Melihat raut wajah sang istri, Zain mengacak rambutnya. Kesalnya Nadin sangat kentara, tapi bisa dipastikan dia tidak memiliki keberanian untuk marah. "Oh iya? Coba ulangi kalau dengar."
Tidak ingin coba-coba lantaran takut salah, Nadin memilih diam saja. "Jangan ganggulah, Mas, ini deadline-nya besok."
Demi mengamankan diri, Nadin mengalihkan pembicaraan. Zain yang sudah telanjur gemas dengan wajah cemberut Nadin justru enggan berlalu dan sengaja cari perkara. Bahkan, dia berani lebih lancang saat ini dan ikut asal pencet hingga pada akhirnya teriakan Nadin menggema sebelum kemudian menarik lengan Zain dan kembali menggigitnya sekuat tenaga.
Zain tidak mengerti kenapa sang istri suka sekali menggigitnya. Tidak jauh berbeda dari yang semalam, yang kali ini juga sama. Gigi runcingnya meninggalkan bekas dan rasa sakit, tapi hendak marah juga tidak bisa karena kini Nadin justru menangis.
"Bercandanya kelewatan, tugasku hilang." Tidak sedang cari perhatian, tapi memang di monitornya hanya tersisa dokumen kosong akibat ulah sang suami.
"Kok bisa?" Berlagak sok panik, Zain mengerjap pelan seraya menutup mulutnya dengan telapak tangan.
Nadin yang sedang lelah-lelahnya jelas saja marah, terlebih lagi begitu melihat reaksi Zain yang super santai setelah melenyapkan tugasnya yang sebenarnya sudah separuh jalan.
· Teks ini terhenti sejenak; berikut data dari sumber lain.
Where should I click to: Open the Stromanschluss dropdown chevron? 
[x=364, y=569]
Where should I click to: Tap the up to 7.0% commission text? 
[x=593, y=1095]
Dengan air mata yang terus berurai, Nadin berusaha mengembalikan hasil kerjanya. "Ya Tuhan, please jangan hilang."
Nadin masih berharap tugasnya telah tersimpan, tapi tetap saja hasilnya nihil hingga dia membenturkan kepala di atas meja seraya menarik rambutnya. "Coba kulihat."
Zain tidak ingat apa yang dia klik, tapi memang asal dan laptop Nadin sempat mengeluarkan suara aneh sebelum kemudian tugasnya mendadak hilang. "Siaall ... tugasnya benar-benar hilang?"
Beberapa waktu lalu, Zain sempat berbangga diri dan tampak tenang. Namun, begitu melihat kenyataannya dia juga mendadak panik. Terlebih lagi isak tangis sang istri justru semakin menjadi. "Nad maaf ... aku keterlaluan ya?"
"Udah tahu masih aja nanya," gumam Nadin kini mendongak dan menyeka air matanya kasar, jika saja bukan suami, mungkin sudah dia jambak.
"Aku tidak tahu, biasanya langsung tersimpan otomatis ... laptopmu yang an_" Ucapan Zain terhenti, tatapan tajam Nadin cukup menakutkan di posisi ini. "Aku akan bertanggung jawab, kamu bisa pakai laptopku jika mau."
Nadin menghela napas panjang seraya memejamkan mata kala mendengar ucapan Zain. "Tugasku yang hilang tidak akan bisa kembali walau laptopnya diganti pakai yang lebih canggih sekalipun, Mas."
"Lalu? Kamu maunya bagaimana? Hm?"
.
.
- To Be Continued -
"kian menjadi (mereda/reda) sembari"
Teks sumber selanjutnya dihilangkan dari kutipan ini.